她记得上一世嫁给他的时候,他的额发下掩盖着一块指肚大小的疤痕,极像利器所为。
今生他也昏迷过,但却没有跌足马下,也不曾有伤痕。
记忆里,他从来没有说过那伤疤究竟是怎么来的,但只要赵安然对着他的伤疤叹息,他就会很凶很凶的样子。
仔细想想,她是真的不了解她这个夫君。
两世的夫君,她是越来越不懂他了。
以往的风流之子她起码看得到他的心,哪怕他对她无心,她始终知晓他心在何处,可如今的他,越像是朦胧薄雾缭绕下,她看不清他的心究竟在想些什么。
这些日子以来,柯云嵇虽然还是会流连花丛,出入勾栏楚馆,但回到柯府他对她是截然不同的,那是赵安娴和他的妾侍没有的温柔与呵护,甚至当她站在柯云展的屋里,她看到他眼中的怒火,更感受到他暴虐的侵犯之后那颗懊悔的心,以及他内心的挣扎与呵护。
只不过,当爱被伤得浴火涅槃,她只剩下冰凉冷漠。
她不是铁石心肠,但恐惧的爱恨让她再也无法潇洒地去爱,去接受。尤其是面对的人是那个曾经伤她至深,令她死而复生的男\人。
难道要再死一次吗?
她真的是没有勇气再爱了。
赵安然抚摸着他平滑的额头,回想着记忆里柯云嵇的样子,那道疤痕。。。真的很像是利器所伤,但是他为什么要说是从马上跌下来磕到了石头上呢?

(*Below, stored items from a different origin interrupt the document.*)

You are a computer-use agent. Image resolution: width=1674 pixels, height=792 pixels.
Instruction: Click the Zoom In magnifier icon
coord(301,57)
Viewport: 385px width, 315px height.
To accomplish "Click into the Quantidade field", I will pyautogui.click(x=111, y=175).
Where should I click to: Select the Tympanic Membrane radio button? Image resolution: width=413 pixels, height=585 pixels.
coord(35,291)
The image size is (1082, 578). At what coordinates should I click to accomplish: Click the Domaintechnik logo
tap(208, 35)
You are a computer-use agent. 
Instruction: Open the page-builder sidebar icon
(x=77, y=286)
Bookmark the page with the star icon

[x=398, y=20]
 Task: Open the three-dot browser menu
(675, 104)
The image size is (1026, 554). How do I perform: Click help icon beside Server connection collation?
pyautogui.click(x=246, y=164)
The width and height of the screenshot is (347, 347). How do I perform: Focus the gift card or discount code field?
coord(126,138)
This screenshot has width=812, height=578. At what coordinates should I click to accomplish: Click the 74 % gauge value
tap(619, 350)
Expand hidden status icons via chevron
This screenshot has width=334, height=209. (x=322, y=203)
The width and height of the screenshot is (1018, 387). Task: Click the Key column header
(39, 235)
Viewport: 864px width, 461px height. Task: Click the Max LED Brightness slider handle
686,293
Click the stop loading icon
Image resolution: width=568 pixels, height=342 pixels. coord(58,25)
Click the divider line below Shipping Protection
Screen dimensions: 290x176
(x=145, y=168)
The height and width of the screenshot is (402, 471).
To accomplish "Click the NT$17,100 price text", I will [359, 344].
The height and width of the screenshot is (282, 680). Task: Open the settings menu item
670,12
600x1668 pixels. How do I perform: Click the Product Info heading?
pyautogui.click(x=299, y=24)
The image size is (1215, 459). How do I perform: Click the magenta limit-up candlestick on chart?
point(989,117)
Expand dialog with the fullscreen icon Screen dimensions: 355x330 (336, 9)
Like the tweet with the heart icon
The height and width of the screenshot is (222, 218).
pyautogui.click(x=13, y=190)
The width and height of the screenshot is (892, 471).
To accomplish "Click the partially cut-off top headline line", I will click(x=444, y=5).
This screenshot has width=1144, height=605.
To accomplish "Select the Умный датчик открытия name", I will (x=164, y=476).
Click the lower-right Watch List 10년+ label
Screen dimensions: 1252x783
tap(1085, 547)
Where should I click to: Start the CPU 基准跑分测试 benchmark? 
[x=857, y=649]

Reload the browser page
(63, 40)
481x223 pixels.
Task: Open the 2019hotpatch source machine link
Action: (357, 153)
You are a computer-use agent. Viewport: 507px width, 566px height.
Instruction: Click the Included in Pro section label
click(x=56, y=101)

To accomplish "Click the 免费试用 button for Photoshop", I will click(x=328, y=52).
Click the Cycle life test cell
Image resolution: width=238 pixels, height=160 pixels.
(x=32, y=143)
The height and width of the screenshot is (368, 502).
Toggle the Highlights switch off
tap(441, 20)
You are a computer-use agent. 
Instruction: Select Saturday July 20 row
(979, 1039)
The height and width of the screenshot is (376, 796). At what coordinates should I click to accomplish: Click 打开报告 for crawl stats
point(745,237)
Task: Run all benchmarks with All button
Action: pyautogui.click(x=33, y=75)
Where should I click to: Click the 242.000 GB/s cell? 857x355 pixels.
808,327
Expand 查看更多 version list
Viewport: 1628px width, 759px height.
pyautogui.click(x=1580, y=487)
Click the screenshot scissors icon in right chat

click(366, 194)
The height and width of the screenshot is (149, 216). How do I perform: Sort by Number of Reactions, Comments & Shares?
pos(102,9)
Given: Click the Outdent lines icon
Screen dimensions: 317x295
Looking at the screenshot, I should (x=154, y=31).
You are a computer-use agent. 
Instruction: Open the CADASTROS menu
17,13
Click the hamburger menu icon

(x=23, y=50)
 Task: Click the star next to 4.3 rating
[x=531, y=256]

她虽知他不曾习武。但骑马却是难不倒他的,她是不相信他会跌下马的。
临州城外。。。岳晓玲。。。追捕。。。
或者说,柯云嵇根本就不是在临州城外受伤,而是在孟囤。。。
孟囤紧挨着临州城,在临州城外跌下马受伤,说不定是柯家的掩饰之词。
柯家是靖王的人,柯云嵇一定也知道,所以追捕岳晓玲一定有他参与,只是,岳晓玲与岳钦并没有被抓。那么岳晓玲逃走了,岳钦人呢?
柯云嵇会不会是在追捕岳钦的过程中受伤的?
赵安然越想越清晰,越想越觉得柯云嵇可怕。他藏得太深了,若不是她今生逃走,是不是她还是和上一世一样被蒙在鼓里,柯家是靖王党羽,竟然在太子殿下登基后蒸蒸日上。这其中是谁在推动?究竟柯家是如何博得太子殿下信任的?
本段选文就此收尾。